Mental health interventions for children (also known as child/ teenagers psychotherapy) vary with respect to the problem being addressed and to the age and other individual characteristics of the child. Although such interventions share some approaches, treatment methods can be quite different from each other. Child counseling treats individual children and young people with a wide variety of difficulties. These include family breakdown, abuse, behavioral disorders, and communication disorders such as Autism, bed wetting, refusal to go to school, eating difficulties, developmental problems and depression.
Left untreated children and young people may respond to people and situations in ways they do not understand and cannot control. They may also develop more serious mental illnesses in adulthood.
Adolescent counseling/psychotherapy can be very useful in helping to understand and support the experiences of adolescence and early adulthood. During this developmental phase earlier difficulties and traumas can be unexpectedly stirred up. Providing a framework for understanding these deeper levels of anxiety, can support the processes of individuation and personal growth.

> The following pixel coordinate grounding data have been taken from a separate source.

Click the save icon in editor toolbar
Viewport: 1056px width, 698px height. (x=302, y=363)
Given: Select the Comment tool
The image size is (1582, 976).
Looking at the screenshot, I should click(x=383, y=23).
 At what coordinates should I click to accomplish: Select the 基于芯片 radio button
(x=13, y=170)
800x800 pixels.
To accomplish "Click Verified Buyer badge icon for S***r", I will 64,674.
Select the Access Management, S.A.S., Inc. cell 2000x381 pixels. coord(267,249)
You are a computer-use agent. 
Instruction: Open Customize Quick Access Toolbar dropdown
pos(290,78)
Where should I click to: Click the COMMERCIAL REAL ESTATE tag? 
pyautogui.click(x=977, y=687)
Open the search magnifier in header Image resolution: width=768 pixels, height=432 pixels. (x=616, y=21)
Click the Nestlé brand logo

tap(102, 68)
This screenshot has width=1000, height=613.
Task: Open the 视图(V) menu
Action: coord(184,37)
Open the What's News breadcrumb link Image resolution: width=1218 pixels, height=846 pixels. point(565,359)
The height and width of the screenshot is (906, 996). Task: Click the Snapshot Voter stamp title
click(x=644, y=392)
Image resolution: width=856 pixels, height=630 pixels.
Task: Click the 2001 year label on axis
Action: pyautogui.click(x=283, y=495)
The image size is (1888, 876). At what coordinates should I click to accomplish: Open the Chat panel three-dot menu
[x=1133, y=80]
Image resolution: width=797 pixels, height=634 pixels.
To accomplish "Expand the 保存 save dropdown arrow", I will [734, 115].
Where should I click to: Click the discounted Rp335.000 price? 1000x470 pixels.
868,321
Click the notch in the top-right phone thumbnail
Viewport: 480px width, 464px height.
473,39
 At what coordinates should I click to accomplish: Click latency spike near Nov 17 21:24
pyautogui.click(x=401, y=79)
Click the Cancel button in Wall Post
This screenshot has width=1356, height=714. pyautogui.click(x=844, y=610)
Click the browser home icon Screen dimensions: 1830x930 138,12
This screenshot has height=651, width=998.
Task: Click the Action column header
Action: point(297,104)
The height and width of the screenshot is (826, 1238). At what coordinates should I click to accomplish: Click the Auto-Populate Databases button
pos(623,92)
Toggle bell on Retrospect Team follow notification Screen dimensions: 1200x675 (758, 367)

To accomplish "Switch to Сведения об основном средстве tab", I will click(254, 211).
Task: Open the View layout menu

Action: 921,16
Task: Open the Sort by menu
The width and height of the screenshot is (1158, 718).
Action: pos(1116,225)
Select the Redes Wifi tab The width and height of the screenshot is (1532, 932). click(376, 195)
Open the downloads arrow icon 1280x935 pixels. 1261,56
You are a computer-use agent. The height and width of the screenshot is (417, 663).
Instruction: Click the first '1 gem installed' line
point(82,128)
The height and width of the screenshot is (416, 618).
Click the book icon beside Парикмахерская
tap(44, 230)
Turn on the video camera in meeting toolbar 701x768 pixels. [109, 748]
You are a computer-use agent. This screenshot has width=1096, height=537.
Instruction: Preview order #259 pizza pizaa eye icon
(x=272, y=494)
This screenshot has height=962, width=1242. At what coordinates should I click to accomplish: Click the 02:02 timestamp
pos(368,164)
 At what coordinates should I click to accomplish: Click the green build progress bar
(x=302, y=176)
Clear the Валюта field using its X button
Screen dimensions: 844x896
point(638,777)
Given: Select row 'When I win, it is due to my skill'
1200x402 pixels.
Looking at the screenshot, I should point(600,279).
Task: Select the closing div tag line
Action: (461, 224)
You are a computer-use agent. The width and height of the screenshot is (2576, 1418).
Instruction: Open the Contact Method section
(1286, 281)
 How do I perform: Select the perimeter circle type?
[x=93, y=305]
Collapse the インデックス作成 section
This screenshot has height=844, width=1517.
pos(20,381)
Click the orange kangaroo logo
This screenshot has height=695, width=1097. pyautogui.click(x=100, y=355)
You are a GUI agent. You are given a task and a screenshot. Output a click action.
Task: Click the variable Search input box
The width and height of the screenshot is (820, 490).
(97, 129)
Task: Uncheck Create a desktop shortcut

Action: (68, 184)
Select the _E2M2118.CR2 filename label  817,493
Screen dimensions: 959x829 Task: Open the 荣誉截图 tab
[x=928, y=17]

An independent Systematic Review of research into the effectiveness of psychoanalytic psychotherapy for children and young people was carried out in 2004. It found that child psychotherapy was effective in treating children and young people with issues such as:
- Anxiety or behavior disorders
- Personality disorders
- Learning difficulties
- Eating disorders
- Developmental issues, etc
In sum, Child and Adolescents’ Counseling helps children and adolescents in a variety of ways. They receive emotional support, resolve conflicts with people, understand feelings and problems, and try out new solutions to old problems. Goals for therapy may be specific (change in behavior, improved relations with friends or family), or more general (less anxiety, better self- esteem). The length of psychotherapy depends on the complexity and severity of problems.